À Liège comme à Bruxelles, les écologistes seront aux côtés des manifestantes et continuent de faire de l’égalité entre femmes et hommes une priorité : « La lutte est encore longue pour arriver à une véritable égalité de fait, mais nous ne lâcherons pas le morceau », souligne Sarah Schlitz, députée fédérale écologiste.

« En ce moment au Parlement, on débat beaucoup de la GRAPA, une allocation destinée aux personnes âgées précarisées, et des contrôles intrusifs que subissent ses bénéficiaires. Il faut savoir que sur trois personnes âgées qui touchent la GRAPA, deux sont des femmes.
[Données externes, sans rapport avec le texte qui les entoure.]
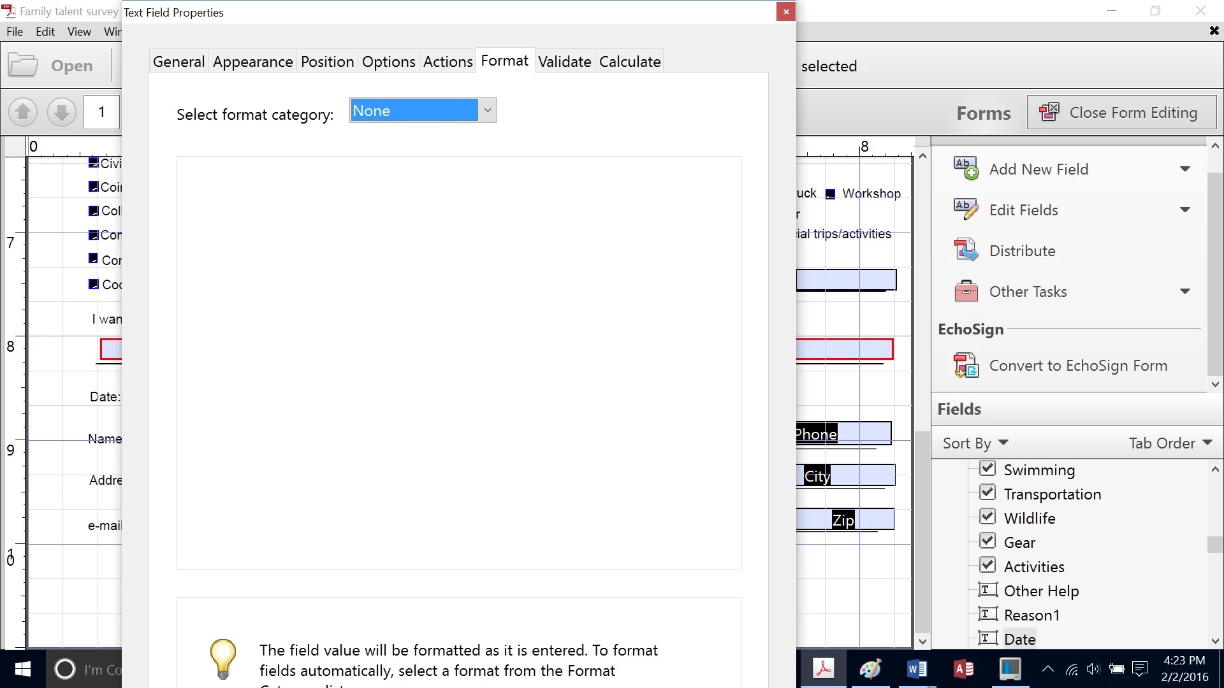Click the page number input box
Image resolution: width=1224 pixels, height=688 pixels.
[102, 113]
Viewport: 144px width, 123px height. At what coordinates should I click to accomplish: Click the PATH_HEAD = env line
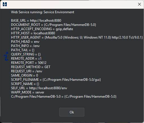[x=25, y=42]
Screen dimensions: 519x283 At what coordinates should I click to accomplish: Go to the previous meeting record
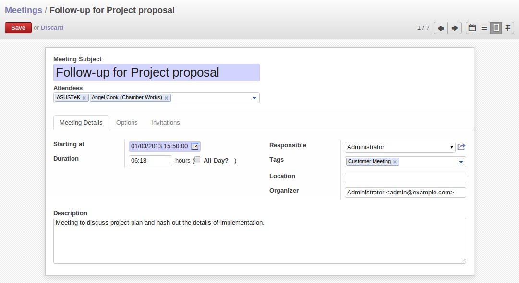pyautogui.click(x=441, y=28)
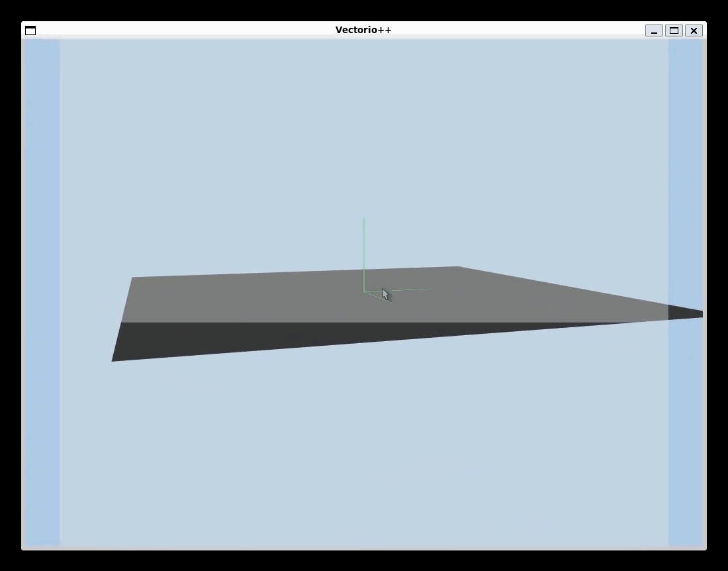Screen dimensions: 728x571
Task: Select the green vertical Y axis line
Action: coord(365,252)
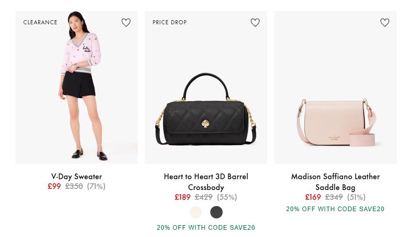The image size is (405, 237).
Task: Click the £189 crossbody sale price
Action: (183, 197)
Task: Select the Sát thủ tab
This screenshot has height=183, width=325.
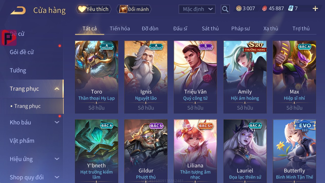Action: click(210, 28)
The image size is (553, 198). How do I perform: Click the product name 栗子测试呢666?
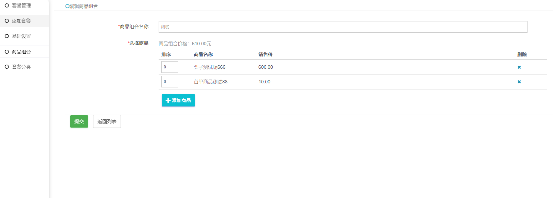[x=209, y=67]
C’est lié au fait qu’une femme touche en moyenne une pension 26 % inférieure à celle d’un homme. Nous considérons dès lors que les réformes liées aux pensions doivent systématiquement être analysées en y intégrant la dimension de genre, ce qui n’a pas été le cas, tout au contraire, au cours de la législature passée », conclut-elle.

L’écart entre les pensions des femmes et des hommes est la conséquence de l’écart salarial que les femmes subissent tout au long de leur carrière. C’est donc aussi à ce niveau qu’il faut agir. Les écologistes ont déposé à la Chambre une proposition de loi visant à lutter activement contre les inégalités salariales, notamment en réclamant de la part des entreprises la publication anonymisée des salaires et leur répartition par genre. Pour les entreprises où un écart salarial serait constaté, elle prévoit la mise sur pied d’un plan d’action obligatoire. Ces plans d’action existant à l’heure actuelle de manière facultative.
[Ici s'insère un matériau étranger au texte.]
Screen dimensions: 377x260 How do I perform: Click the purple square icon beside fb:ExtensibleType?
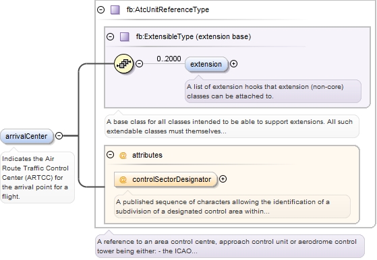pos(124,37)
En outre, les écarts de pension qui existent entre femmes et hommes sont lié aux écarts de salaire entre ces femmes et hommes, mais sont aussi dûs à la répartition du temps de travail en hommes et femmes. Ainsi, en Belgique, si le nombre de femmes actives sur le marché de l’emploi continue d’augmenter, 79 % des emplois à temps partiel sont occupés par des femmes, qui effectuent par ailleurs un travail non rémunéré pourtant essentiel à la société (garde malade, élever les enfants, travaux domestiques,…)

« Une femme qui travaille une grande partie de sa vie à temps partiel percevra une pension plus faible que si elle travaille à temps plein car le travail non rémunéré n’est pas comptabilisé. Pourtant, une aidante proche fait économiser en moyenne 1197 euros par mois à la société ! Cela la met dès lors dans une position de dépendance financière, durant sa carrière et surtout après sa retraite. Il est donc primordial d’en tenir compte si nous voulons permettre à chacune de vivre décemment une fois sa carrière terminée. N’oublions pas non plus que certaines femmes subissent davantage ces inégalités que d’autres : les femmes issues de l’immigration ou faiblement diplômées sont plus fortement touchées », ajoute Sarah Schlitz. « Pour réduire les inégalités de genre, nous travaillons sur d’autres fronts encore, en plaidant pour un allongement du congé de paternité ou en luttant pour revoir fondamentalement les conditions de contrôles de la GRAPA qui sont particulièrement violentes. Nous avons aussi fait voter en juillet une loi accordant des droits sociaux pour les aidants proches dont on sait que 65 % sont des femmes. Nous attendons toujours qu’elle soit enfin d’application », conclut Sarah Schlitz.

Le 8 mars et tous les autres jours de l’année, les écologistes continueront à oeuvrer pour des mesures fortes pour les droits des femmes.